Differentially Private Selection using Smooth Sensitivity
Iago Chaves, Victor Farias, Amanda Perez, Diego Mesquita, Javam Machado
TL;DR
The paper tackles private selection under differential privacy for discrete outputs by introducing Smooth Noisy Max (SNM), a mechanism that adds noise scaled to a smooth upper bound on local sensitivity to achieve tighter utility than global-sensitivity baselines. It provides DP guarantees (via $(\varepsilon,\delta)$-DP) for SNM using admissible noise distributions and derives meaningful utility bounds, including a tail bound $\Pr[\xi(\mathscr{A},\mathbf{x})\ge t]\le |\mathscr{R}|\exp(-\varepsilon t/(4\mathscr{S}_{u,\beta}(\mathbf{x})))$. The authors apply SNM to three downstream tasks—percentile selection, greedy decision trees, and random forests—demonstrating improved accuracy and reduced error across multiple datasets, relative to EM, PF, and LD variants.

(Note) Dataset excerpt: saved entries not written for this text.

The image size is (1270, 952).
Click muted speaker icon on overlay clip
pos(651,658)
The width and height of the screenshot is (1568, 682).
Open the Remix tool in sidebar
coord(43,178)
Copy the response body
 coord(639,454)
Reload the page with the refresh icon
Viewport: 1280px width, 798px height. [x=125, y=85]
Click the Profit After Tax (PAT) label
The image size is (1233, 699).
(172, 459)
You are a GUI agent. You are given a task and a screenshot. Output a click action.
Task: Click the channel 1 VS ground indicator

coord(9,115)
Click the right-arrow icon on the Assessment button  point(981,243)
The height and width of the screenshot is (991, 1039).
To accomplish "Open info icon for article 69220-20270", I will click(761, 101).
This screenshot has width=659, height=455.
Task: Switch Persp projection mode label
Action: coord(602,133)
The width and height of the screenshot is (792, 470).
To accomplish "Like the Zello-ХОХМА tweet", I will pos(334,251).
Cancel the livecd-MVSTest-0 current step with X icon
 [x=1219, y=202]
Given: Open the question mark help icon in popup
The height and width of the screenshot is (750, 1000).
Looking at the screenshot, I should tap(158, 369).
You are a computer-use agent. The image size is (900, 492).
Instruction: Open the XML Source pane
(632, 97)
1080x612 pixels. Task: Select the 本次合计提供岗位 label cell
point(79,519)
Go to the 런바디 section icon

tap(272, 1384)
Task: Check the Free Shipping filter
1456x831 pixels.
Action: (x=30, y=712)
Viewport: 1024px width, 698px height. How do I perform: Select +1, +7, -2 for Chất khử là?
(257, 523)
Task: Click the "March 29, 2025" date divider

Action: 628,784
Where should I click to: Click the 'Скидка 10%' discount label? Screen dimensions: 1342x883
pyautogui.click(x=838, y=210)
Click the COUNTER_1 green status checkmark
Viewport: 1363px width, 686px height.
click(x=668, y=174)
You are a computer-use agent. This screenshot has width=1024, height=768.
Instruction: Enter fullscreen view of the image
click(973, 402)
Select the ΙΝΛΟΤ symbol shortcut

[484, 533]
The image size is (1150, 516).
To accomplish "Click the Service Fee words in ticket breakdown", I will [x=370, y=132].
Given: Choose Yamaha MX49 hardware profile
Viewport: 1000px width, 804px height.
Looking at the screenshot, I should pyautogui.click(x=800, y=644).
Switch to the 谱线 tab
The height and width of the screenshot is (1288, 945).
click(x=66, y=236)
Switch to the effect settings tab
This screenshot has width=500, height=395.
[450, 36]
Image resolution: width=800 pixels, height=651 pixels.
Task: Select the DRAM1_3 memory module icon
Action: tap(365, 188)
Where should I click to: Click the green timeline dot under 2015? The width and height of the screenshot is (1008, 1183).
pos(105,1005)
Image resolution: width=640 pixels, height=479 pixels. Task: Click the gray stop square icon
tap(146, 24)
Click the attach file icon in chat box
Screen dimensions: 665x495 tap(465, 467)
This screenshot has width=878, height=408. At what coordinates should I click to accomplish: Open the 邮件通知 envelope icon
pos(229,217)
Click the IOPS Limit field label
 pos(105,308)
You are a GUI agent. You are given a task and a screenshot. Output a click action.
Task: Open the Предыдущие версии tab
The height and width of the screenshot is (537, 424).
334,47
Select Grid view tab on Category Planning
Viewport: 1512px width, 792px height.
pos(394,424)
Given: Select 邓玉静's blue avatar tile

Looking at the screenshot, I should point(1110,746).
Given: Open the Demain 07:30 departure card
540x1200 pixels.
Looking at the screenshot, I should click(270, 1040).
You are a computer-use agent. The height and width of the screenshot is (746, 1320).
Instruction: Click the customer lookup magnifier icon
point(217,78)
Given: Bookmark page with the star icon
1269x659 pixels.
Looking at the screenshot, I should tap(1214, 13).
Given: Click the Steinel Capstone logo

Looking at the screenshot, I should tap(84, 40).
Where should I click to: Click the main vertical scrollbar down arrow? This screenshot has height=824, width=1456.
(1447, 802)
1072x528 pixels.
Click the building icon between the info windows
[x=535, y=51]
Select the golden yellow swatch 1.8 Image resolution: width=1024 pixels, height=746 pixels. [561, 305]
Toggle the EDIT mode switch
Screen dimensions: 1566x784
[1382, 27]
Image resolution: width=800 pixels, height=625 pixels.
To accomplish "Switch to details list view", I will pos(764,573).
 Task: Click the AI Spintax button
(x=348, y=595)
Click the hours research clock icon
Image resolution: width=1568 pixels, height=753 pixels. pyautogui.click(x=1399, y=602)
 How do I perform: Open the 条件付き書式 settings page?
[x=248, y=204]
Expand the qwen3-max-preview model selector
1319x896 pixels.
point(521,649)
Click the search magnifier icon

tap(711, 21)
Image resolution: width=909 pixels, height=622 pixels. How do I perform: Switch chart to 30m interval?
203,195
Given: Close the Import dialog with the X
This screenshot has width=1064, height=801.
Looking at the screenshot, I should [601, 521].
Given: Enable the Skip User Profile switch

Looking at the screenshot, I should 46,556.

This work extends smooth sensitivity to discrete private selection, offering practical DP-enabled tools that reduce noise without sacrificing privacy, and highlights directions for future improvement such as element local sensitivity and multi-objective private selection.
Abstract
Differentially private selection mechanisms offer strong privacy guarantees for queries aiming to identify the top-scoring element r from a finite set R, based on a dataset-dependent utility function. While selection queries are fundamental in data science, few mechanisms effectively ensure their privacy. Furthermore, most approaches rely on global sensitivity to achieve differential privacy (DP), which can introduce excessive noise and impair downstream inferences. To address this limitation, we propose the Smooth Noisy Max (SNM) mechanism, which leverages smooth sensitivity to yield provably tighter (upper bounds on) expected errors compared to global sensitivity-based methods. Empirical results demonstrate that SNM is more accurate than state-of-the-art differentially private selection methods in three applications: percentile selection, greedy decision trees, and random forests.